Pukul 18.30, hujan reda.
Kami pergi ke stasiun untuk cetak tiket.
Aku menjelaskan mengenai tata letak stasiun Kota Bandung yang sekarang lebih megah & bersih.
Setelah itu, aku mengantarnya pulang ke kost.
Lalu aku pulang.


17 Agustus 2019, Pukul 05.20, aku ke kost adikku.
Pukul 05.50, aku mengantar adikku ke stasiun.
Pertama kalinya Adikku, Rifgi (Male, 15 y.o) naik kereta api.
Dan sendirian.
Kami sampai di stasiun Pukul 06.05, 10 menit sebelum kereta berangkat.

Aku menyempatkan mengambil fotonya, lalu memintanya mengirimkan ke Ibu. Kalau-kalau dia hilang atau terjadi sesuatu yang tidak menyenangkan, dia bisa dikenali.




Aku mengantarnya sampai pintu keberangkatan.
Aku melihat dia planga-plongo.
Lalu ku lihat dia berhasil check in.
Ku lihat dia sering sekali melihat ke arah salah satu Bapak-bapak dewasa yang ternyata 1 tujuan dengannya, dan sama-sama datang di saat waktunya kereta berangkat.
Ku lihat Bapak itu bersama Perempuan dan anak kecil, mungkin anaknya.

Setelah itu, adikku berjalan maju menuju keretanya.
Adikku tidak menoleh kebelakang (ke arahku).

1 menit kemudian,
Saat akan naik ke gerbong kereta, 
Dia menoleh ke arahku beberapa detik, lalu naik ke gerbong.
Dan aku langsung merasa bersalah, merasa berdosa.
Dalam 1 detik, air mataku menetes melepas dia pergi.

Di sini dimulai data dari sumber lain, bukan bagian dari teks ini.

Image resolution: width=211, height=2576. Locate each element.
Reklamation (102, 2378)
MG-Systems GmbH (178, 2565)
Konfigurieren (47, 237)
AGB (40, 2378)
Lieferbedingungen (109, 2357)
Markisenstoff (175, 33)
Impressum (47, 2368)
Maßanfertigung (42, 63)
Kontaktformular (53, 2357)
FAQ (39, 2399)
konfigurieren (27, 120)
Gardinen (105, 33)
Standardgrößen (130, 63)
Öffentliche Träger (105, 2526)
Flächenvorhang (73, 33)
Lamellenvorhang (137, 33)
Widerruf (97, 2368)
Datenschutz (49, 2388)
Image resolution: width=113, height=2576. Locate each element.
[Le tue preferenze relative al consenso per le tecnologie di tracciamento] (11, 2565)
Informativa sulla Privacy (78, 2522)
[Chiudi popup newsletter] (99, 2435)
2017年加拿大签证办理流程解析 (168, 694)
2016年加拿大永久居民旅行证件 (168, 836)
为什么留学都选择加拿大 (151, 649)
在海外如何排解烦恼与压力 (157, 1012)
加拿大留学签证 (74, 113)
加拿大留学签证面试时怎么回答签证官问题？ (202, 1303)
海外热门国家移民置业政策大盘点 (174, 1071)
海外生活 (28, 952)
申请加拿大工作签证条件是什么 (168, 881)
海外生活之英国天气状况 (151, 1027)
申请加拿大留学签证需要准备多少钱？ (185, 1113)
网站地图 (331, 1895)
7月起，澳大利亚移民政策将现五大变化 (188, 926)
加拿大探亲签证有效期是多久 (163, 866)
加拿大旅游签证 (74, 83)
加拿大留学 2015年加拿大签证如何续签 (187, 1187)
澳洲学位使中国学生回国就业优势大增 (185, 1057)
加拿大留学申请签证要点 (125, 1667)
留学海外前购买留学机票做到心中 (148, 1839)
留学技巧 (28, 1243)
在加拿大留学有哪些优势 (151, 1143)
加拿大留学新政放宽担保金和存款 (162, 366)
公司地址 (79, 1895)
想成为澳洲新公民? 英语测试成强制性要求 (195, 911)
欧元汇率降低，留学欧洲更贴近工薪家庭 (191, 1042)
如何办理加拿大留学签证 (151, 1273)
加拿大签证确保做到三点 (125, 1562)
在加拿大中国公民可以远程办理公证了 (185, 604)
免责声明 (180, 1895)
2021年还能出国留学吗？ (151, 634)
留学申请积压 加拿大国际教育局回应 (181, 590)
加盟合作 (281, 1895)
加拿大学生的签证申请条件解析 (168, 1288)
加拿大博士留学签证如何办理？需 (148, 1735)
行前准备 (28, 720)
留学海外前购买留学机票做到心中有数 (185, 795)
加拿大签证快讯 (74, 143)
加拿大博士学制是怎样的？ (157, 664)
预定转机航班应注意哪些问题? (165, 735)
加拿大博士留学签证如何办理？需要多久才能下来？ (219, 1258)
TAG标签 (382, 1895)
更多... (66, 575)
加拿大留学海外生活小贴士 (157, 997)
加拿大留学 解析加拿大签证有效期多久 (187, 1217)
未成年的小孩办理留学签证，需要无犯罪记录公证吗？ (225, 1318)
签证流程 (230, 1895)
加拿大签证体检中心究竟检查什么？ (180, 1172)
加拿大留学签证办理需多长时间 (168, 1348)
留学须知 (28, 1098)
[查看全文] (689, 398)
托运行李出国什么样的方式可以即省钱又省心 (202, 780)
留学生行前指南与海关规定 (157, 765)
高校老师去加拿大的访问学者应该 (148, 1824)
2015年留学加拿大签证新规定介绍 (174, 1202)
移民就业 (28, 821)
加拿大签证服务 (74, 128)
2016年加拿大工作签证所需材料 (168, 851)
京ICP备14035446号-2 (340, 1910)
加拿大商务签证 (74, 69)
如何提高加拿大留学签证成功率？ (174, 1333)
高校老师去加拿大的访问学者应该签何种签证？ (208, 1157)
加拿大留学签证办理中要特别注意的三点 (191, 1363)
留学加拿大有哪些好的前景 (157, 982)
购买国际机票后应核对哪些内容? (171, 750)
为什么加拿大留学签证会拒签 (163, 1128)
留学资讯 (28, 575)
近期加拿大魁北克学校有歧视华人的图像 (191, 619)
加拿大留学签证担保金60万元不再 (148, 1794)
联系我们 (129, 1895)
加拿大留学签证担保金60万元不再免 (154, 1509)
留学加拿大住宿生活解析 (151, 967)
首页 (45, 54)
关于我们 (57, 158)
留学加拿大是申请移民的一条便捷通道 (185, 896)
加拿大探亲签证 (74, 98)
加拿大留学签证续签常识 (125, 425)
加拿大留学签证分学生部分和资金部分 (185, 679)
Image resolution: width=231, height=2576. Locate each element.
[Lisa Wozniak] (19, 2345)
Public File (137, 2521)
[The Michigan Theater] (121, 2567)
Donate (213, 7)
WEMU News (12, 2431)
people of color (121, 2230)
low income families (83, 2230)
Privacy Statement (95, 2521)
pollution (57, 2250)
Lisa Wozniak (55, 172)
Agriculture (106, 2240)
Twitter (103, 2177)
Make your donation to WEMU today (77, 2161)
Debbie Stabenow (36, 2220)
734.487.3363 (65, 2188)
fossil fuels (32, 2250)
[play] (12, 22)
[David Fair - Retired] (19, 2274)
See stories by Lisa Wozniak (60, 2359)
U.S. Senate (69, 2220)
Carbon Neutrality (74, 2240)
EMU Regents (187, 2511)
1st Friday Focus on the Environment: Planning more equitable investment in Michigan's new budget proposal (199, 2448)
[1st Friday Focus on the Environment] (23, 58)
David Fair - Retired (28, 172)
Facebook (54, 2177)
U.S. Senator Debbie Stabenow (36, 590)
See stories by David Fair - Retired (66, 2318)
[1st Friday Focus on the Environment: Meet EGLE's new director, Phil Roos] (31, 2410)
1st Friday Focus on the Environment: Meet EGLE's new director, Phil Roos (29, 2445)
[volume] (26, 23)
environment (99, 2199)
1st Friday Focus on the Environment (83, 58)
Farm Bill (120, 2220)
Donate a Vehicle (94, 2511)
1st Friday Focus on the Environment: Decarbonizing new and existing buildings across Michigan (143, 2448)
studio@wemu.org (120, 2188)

Aku juga ingin pulang, berkumpul dengan Ibu, Rifgi, dan Mamah.
Momen kami berkumpul itu sangat jarang.
Apalagi bulan depan Ibu akan pindah ke Jakarta.

 

Ini adalah e-tiket yang aku pesan untuk Adikku.
Saat memesan, aku menangis, tidak kuat melepas dia pergi.
Puluhan kali aku terpaku menatap layar komputer, tidak sanggup memesan tiket kereta untuknya.
Puluhan kali juga aku reflek menangis karena merasa bersalah.



Yang ini foto dari Ibu. Aku meminta Ibu untuk sering-sering menelepon & menghubungi Adikku. Alasanku karena aku sudah bertukar handphone dengan Adikku, dan kebetulan handphone Adikku ini cepat lowbat.


Ini juga foto dari Ibu, memberi kabar kalau Adikku sudah sampai rumah dengan selamat.

Dia mengikuti direction yang aku berikan.
Aku memberitahu dia beberapa opsi yang mungkin saja terjadi.
Memberitahu kalau-kalau dia gugup / takut / khawatir di dalam kereta, just inhale & exhale (tarik & buang nafas dalam-dalam), sesering mungkin.

Dari semua anggota keluarga, dia paling mirip denganku.
Dia pun sekarang bersekolah sengaja yang dekat denganku, tapi aku..
Aku malah seperti ini.
Jangan tanya apakah aku menangis / tidak saat menulis ini, jawabannya pasti iya, aku memang menangis.

You did your best, Bro!
I am so proud of you.

Bandung, 19 Agustus 2019

Comments

Popular posts from this blog

Islamic Corner : Sehat Bersama Ustadz Dhanu (Ustad Danu)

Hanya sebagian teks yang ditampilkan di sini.